If the Hamiltonian describing your system has rotational invariance, then every state of a particular energy (energy eigenstate), will also have a particular value for those two angular-momentum numbers, which in your case is 3/2 and 1/2.

For a given z-axis in space, |3/2,1/2> means a state with total angular momentum 3/2 and with angular momentum 1/2 about the z-axis (in units of hbar). I.e. the projection of the angular momentum vector along the z-axis is 1/2.

In your case, |3/2,1/2> denotes a two-particle state. It is then possible to write that state as a linear combination of products of single-particle states, as you have done in your post.

When a two-particle state cannot be written as one product of one-particle states, it is said to be entangled. So if both your coefficients c1 and c2 are non-zero, the two-particle state is entangled.

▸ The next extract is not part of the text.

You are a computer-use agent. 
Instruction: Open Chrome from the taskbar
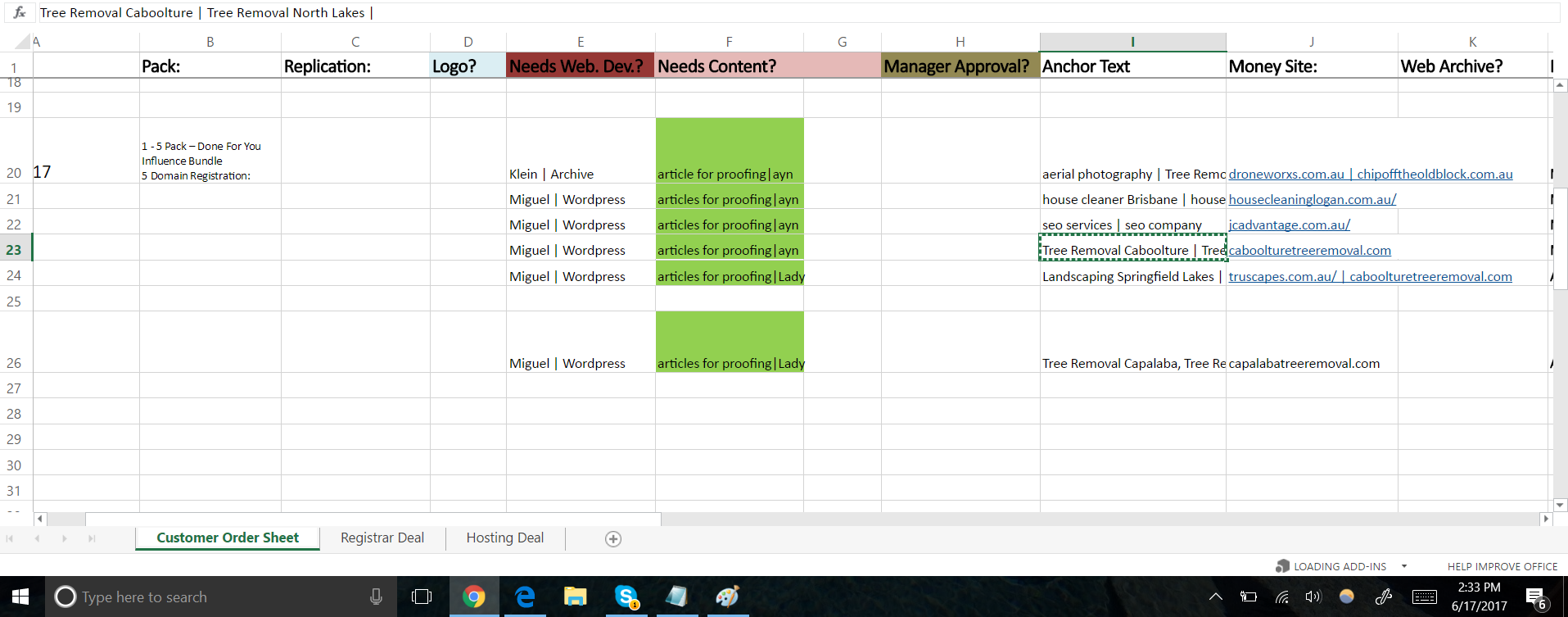[473, 597]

For a two-particle state, it is always (in theory) possible to measure properties of one of them. When this is done you will obtain a quantum number for that particle, and at the same time the full two-particle state will collapse in the usual way, and you then know without measuring some thing about the other particle.

In your example, that would mean that if you measure the z-component of spin on one particle to be 1, then the z-component of angular momentum for the other particle must be -1/2 as you say.

That was my understanding, but don't take it as gospel...

These lecture notes are pretty good:
http://www.uio.no/studier/emner/matnat/fys/FYS4110/h10/undervisningsmateriale/LectureNotes2010.pdf"

 

[J.Asher]

When a two-particle state cannot be written as one product of one-particle states, it is said to be entangled. So if both your coefficients c1 and c2 are non-zero, the two-particle state is entangled.
What does it mean? I think if c1 and c2 are non-zero, it does means that the two-particle state can be described in a product of two single-particle states...?